La teoria del c.d. “saldo zero”, per la quale, in ipotesi di mancata produzione degli estratti integrali del conto, il giudice del merito avrebbe dovuto comunque considerare il valore probatorio di quelli prodotti per un periodo limitato, onde ricostruire su codesti i rapporti di dare e avere previo azzeramento delle risultanze del primo documento contabile a disposizione, non può essere, dunque condivisa.

Essendo il curatore fallimentare terzo rispetto al fallito la banca non può, poi, invocare gli effetti che ai sensi dell’art. 1832 c.c., derivano, ma soltanto tra le parti del contratto, dall’approvazione anche tacita del conto da parte del correntista, poi fallito, e dalla di lui decadenza dalle impugnazioni.

A tale onere di integrale produzione degli estratti conto dell’intero rapporto la banca non può sottrarsi neppure invocando l’insussistenza dell’obbligo di conservare le scritture contabili oltre i dieci anni perché non si può confondere l’onere di conservazione della documentazione contabile con quello di prova del proprio credito[2].

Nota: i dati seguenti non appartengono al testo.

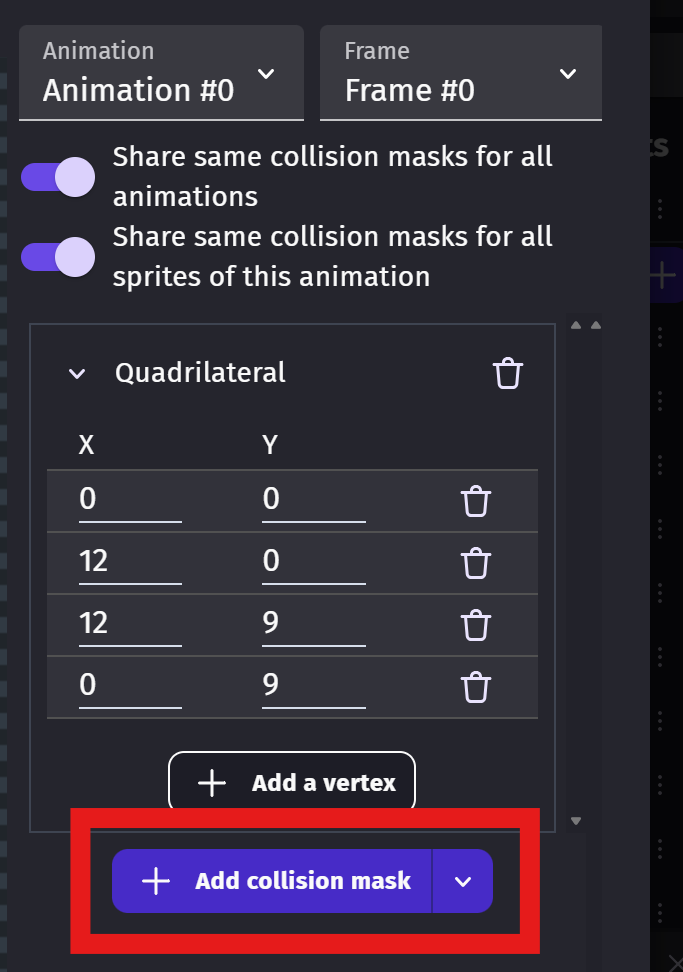Edit X field of first vertex
The image size is (683, 972).
pyautogui.click(x=130, y=500)
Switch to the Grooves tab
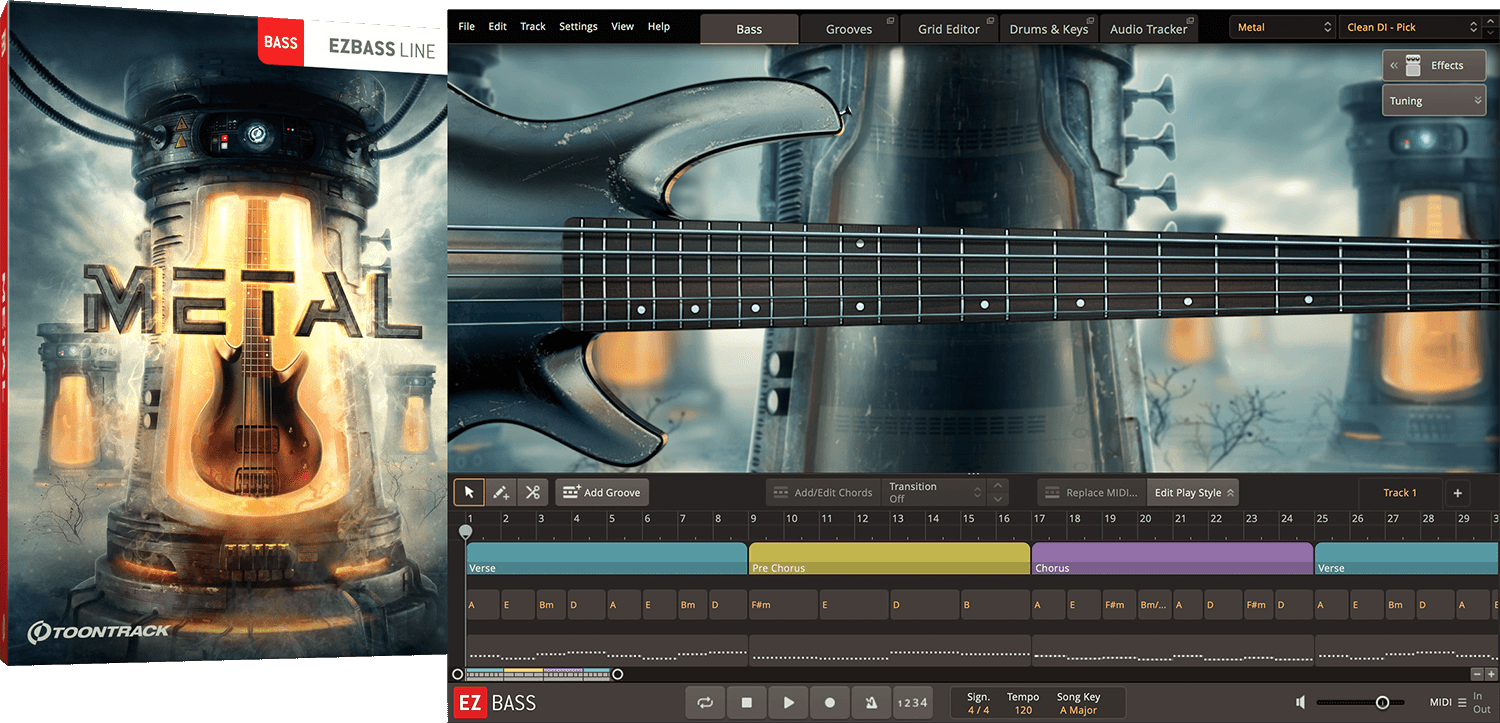This screenshot has width=1500, height=723. 849,29
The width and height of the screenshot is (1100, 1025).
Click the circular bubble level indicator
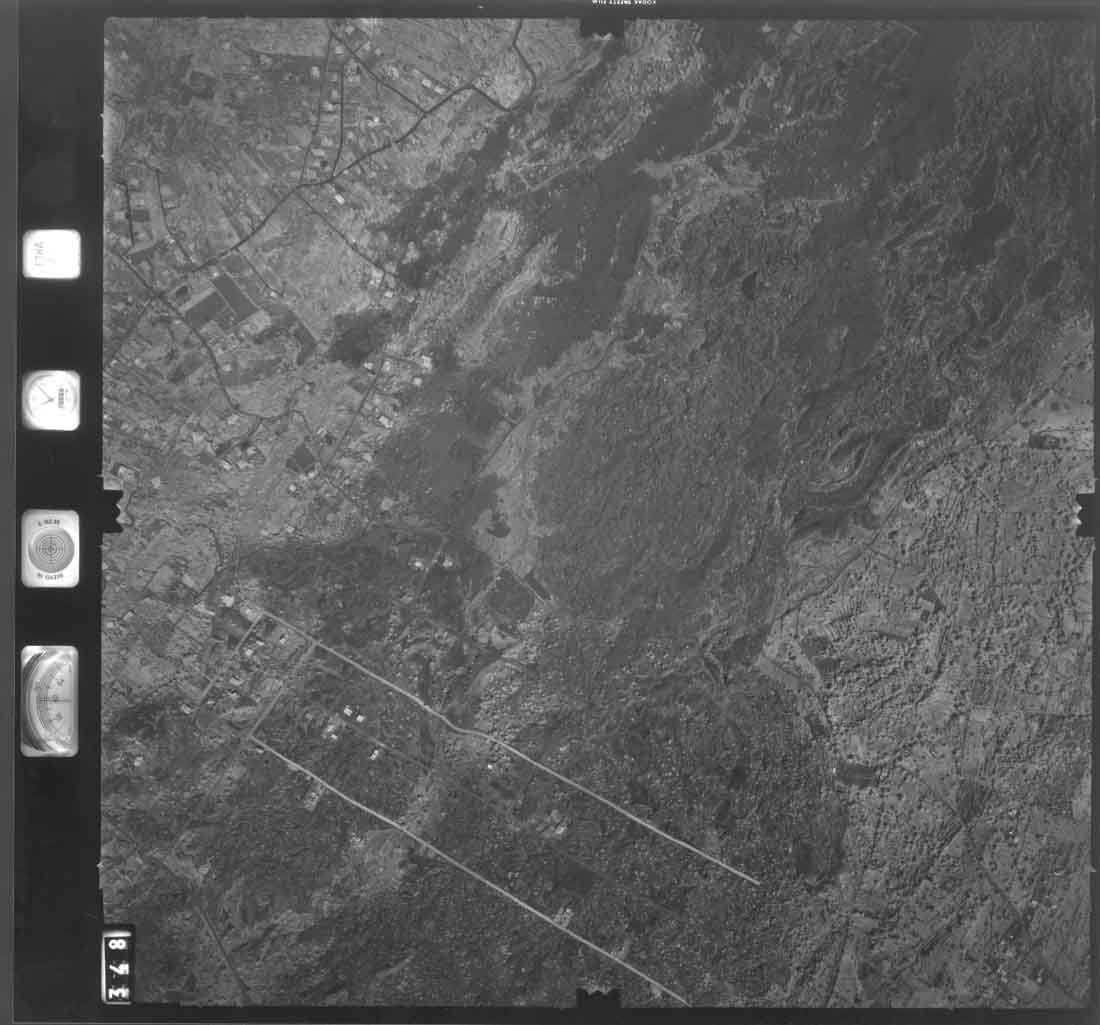pos(50,549)
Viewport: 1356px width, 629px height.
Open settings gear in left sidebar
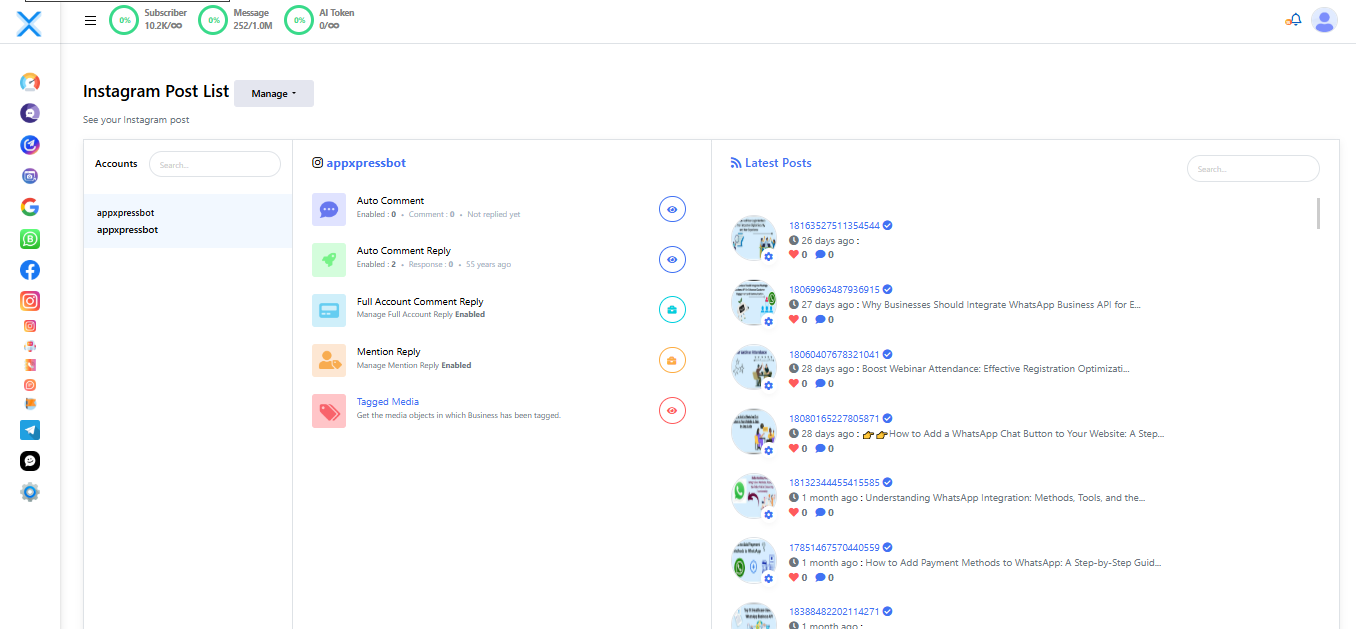[30, 492]
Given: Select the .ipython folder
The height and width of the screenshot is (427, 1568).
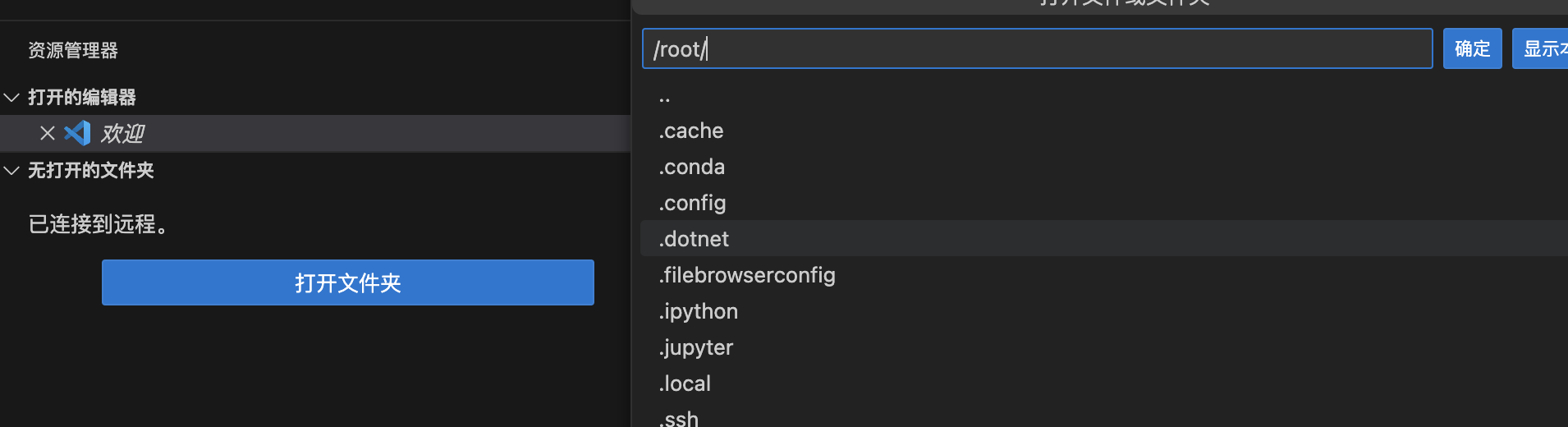Looking at the screenshot, I should 699,311.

La banca che vuole ammettersi al passivo di un fallimento, pertanto, per assolvere l’onere di dare piena prova del suo credito secondo il disposto dell’art. 2697 c.c., deve produrre gli estratti a partire dall’inizio del rapporto, dando così integrale dimostrazione del credito vantato con riguardo alle afferenti risultanze, esattamente come accade a parti invertite per il correntista ove si tratti di azione di ripetizione da questi avanzata per effetto della dedotta nullità di alcune clausole del contratto di conto corrente[3].

A fronte della produzione che rappresenti l’intera evoluzione storica dello svolgimento del rapporto, sul curatore fallimentare incombe il dovere di procedere ad una verifica della documentazione prodotta dal creditore che si insinua al passivo e dunque di controllo delle emergenze dell’estratto conto secondo le risultanze in suo possesso.

Tale obbligo di verificazione presenta parallelismi con il procedimento di rendimento del conto e consente la valorizzazione dell’estratto conto integrale prodotto ed analizzato quale prova.

All’esito del puntuale controllo della integrale produzione di tutti gli estratti conto a fa data dall’inizio del rapporto, farà seguito, in capo al curatore fallimentare, un obbligo di specifica contestazione, in particolare, della verità storica delle singole operazioni oggetto di rilevazione contabile che non trovino adeguato riscontro.

In presenza di contestazioni da parte del curatore fallimentare, l’istituto di credito avrà l’onere, in sede di osservazioni ex art. 95, comma 2, L. Fall. o quanto meno in sede di opposizione, di arricchire la documentazione prodotta con atti idonei ad attestare l’effettivo svolgimento delle operazioni oggetto di rilevazione contabile in contestazione.

Per contro ove il curatore, costituendosi o meno in sede di opposizione, nulla abbia osservato in merito all’evoluzione del conto nel senso rappresentato negli estratti prodotti, il tribunale non potrà che prendere atto dell’evoluzione storica del rapporto contrattuale nei termini rappresentati all’interno dell’estratto conto integrale depositato.

Inoltre il tribunale non potrà pretendere ulteriore documentazione a suffragio dei fatti storici in questo modo risultanti, pur mantenendo, come per regola generale, ogni più ampia possibilità di sollevare d’ufficio le eccezioni, non rilevabili ad esclusiva istanza di parte, giustificate in base ai fatti in tal modo acquisiti in causa[4].

 

 

Leonardo Vecchione

Avvocato in Roma

 

[1] Cfr. Cass. civ. Sez. I, Ord., 1 settembre 2018, n. 22208, conforme a Cass. civ. Sez. I, Sent., 16 aprile, n. 9365.

[2] Cfr. Cass. civ. Sez. VI – 1, Ord., 25 maggio 2017, n. 13258; Cass. civ. Sez. I, Sent., 20 aprile 2016, n. 7972 rileva che “la banca non può sottrarsi all’onere di provare il proprio credito invocando l’insussistenza dell’obbligo di conservare le scritture contabili oltre dieci anni dalla data dell’ultima registrazione, in quanto tale obbligo volto ad assicurare una più penetrante tutela dei terzi estranei all’attività imprenditoriale non può sollevarla dall’onere della prova piena del credito vantato anche per il periodo ulteriore”; Cass. civ. Sez. I, Sent., 26 gennaio 2011, n. 1842.

[3] Cfr. Cass. civ. Sez. VI – 1, Ord., 04 dicembre 2017, n. 28945; Cass. civ. Sez. I, 13 ottobre 2016, n. 20693.

[4] Cfr. Cass. civ. Sez. I, Ord., 1 settembre 2018, n. 22208.